Active Suspension et Clapping Music sont deux labels français, le premier créé en 1998 par le Parisien d’adoption J.C. Baroche, le second basé en proche banlieue parisienne et créé en 2001 par Julien Rohel. Avec le label collectif Evenement! (dont les productions gravés sur CDRs et disponibles sur le site du label sont libres de droits et revendiquées comme telles), ces structures ont permis l’émergence d’une nouvelle scène électronique française aventureuse, représentée par des talents aussi singuliers que King Q4, Encre, Hypo, Domotic, My Jazzy Child, Shinsei, Melodium, Gel: ou Olamm (pour ne pas le citer). Mais surtout, Active Suspension et Clapping Music, avec les renforts d’Evenement! ou Tsunami Addiction, sont parvenus à mettre en place une véritable dynamique de groupe, un esprit de communauté, peut-être un brin parisianiste, mais définitivement créatif et avant-gardiste. Cette compilation concrétise cette belle émulation, dont on était témoin depuis quelques mois, lors de rendez-vous musicaux spontanés, de rencontres amicales numériques, de petites réunions sonores, où les envies de chacun se trouvaient poussées par l’enthousiasme de tous.

Cette communauté de goûts et d’individus est ici représentée à merveille par l’artwork du disque, conçu par les graphistes des deux labels, Event 10 et Pixel Crap, mettant en scène les musiciens présents sur le disque dans une photo de classe très classe. Cet aspect légèrement régressif illustre aussi bien la tendance générale des musiques présentées, tournées vers une approche ludique, naïve, parfois réellement enfantine, de la création sonore. Les membres de la petite fratrie active/clapping explorent les possibilités de leurs instruments (qu’ils soient acoustiques ou informatiques), avec la même spontanéité juvénile que les adeptes lo-fi du « Do it yourself », simplement et humblement, loin du désir d’universalité house de l’heureusement défunte french-touch, aux beats trop martiaux pour ne pas être démagos.

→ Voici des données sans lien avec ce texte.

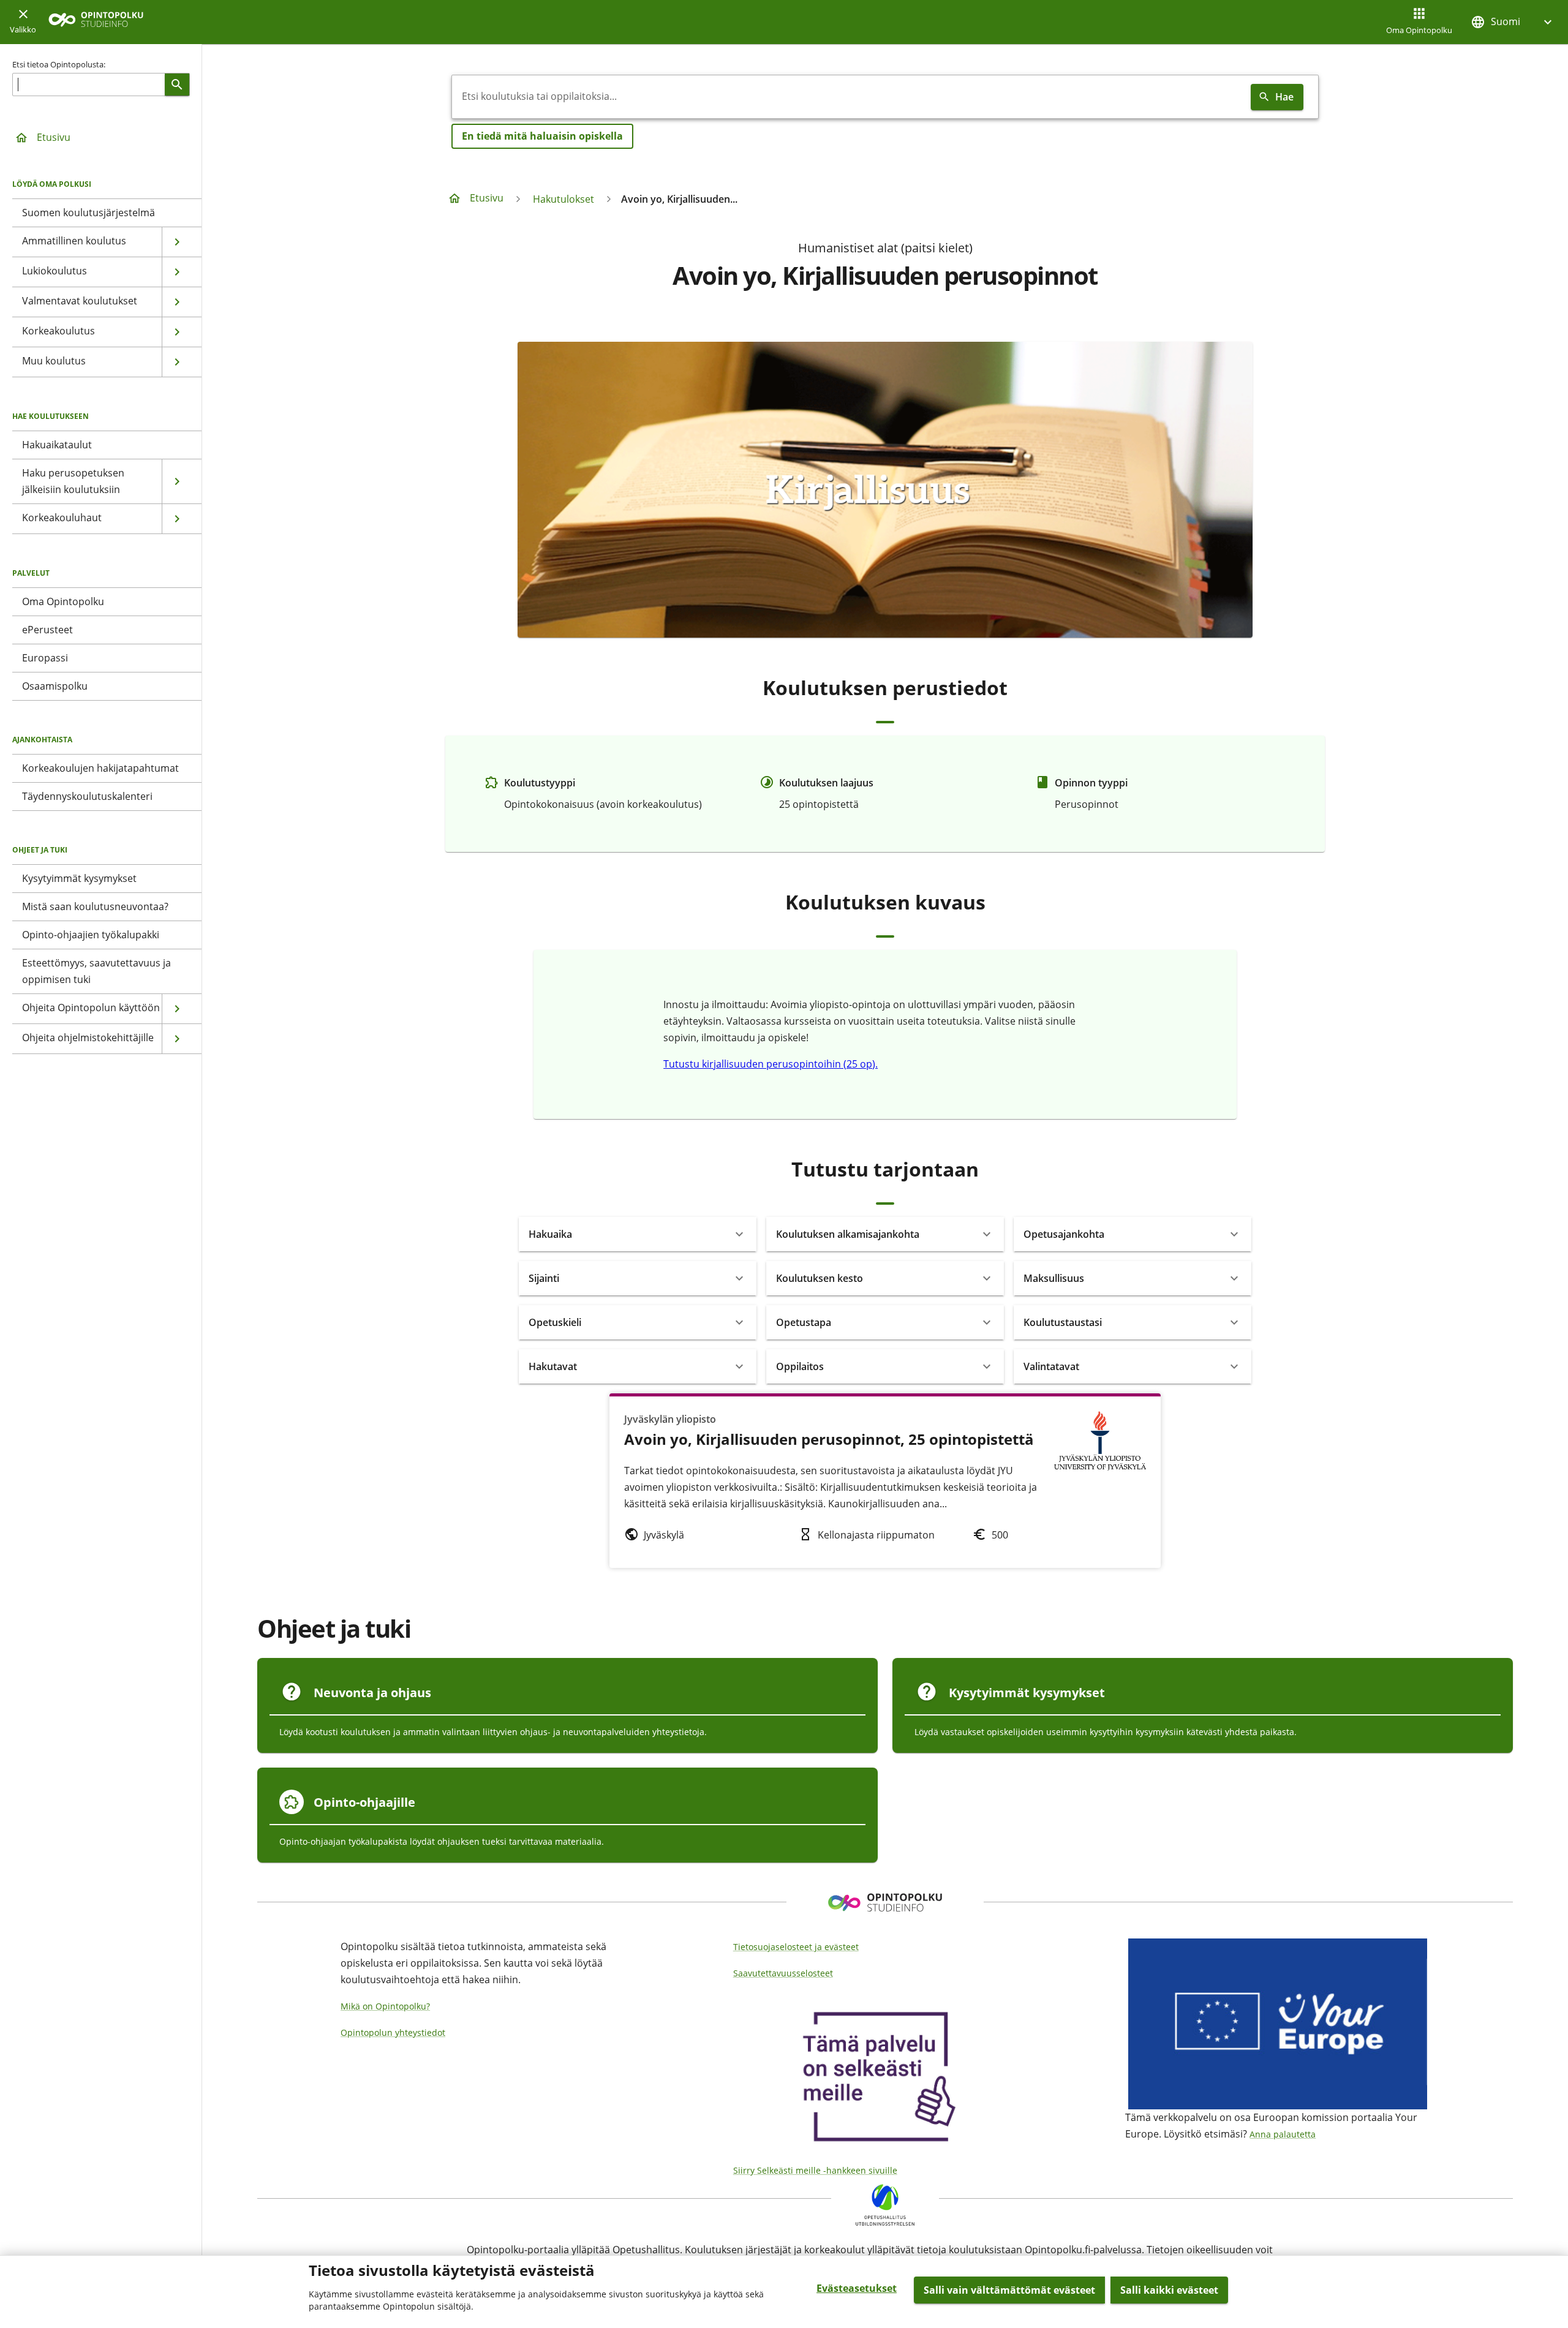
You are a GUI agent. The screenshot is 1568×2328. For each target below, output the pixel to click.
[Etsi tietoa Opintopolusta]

Ici, tout est délicat et bienveillant, et chaque morceau témoigne d’une véritable singularité artistique, d’un réel désir d’invention et d’évolution personnelle.

Qu’ils soient l’oeuvre de collaborations ou projets singuliers, la majorité des titres présentés ici font la part belle aux recherches sonores assistées par ordinateur : Sogar déconstruit ses mélodies en y insufflant craquements et grésillements, Shinsei assemble ses sons perlant sur des courbes imaginaires, Domotic bâtit un méconnaissable bourdon de voix retravaillé sur Pro-Tools, Odot.Lamm explore la répétitivité d’un motif sonore, Hypo pose ses beats délicatement saturés sur des harpes tournoyantes, Colleen opère des glissandi de petites nappes passées à l’envers… Mais la raison d’être de cette compilation est sans doute également d’ouvrir ses portes à d’autres genres musicaux : que ce soit le psych-folk de Quasigital Love, la pop atmosphérique de Davide Balula ou le folk en finger-picking de Encre (avec Sonia au violoncelle). Les instruments acoustiques (la guitare en premier lieu) sont bien présents sur ces deux CDs, de même que les chansons : l’anti-folk naïve au yukulele de Herz Chain, le piano lo-fi et le chant éthéré de Noak Katoi, ou les petites mélodies angéliques de The Konki Duet (révélation de cette compilation : Zoé et Kumi ont le courage des oiseaux, sur un titre d’une simplicité enfantine et d’une beauté harmonique à couper le souffle). Ceci, ajouté à l’incursion electro-hip-hop de TTC, remixé par les délicieusement terribles dDamage, fait de cette compilation un panorama éclectique et passionnant, témoignant d’une ouverture musicale décloisonnante et audacieuse, annonçant un avenir radieux pour cette scène qui a cessé d’émerger, et qui est bien là, désormais.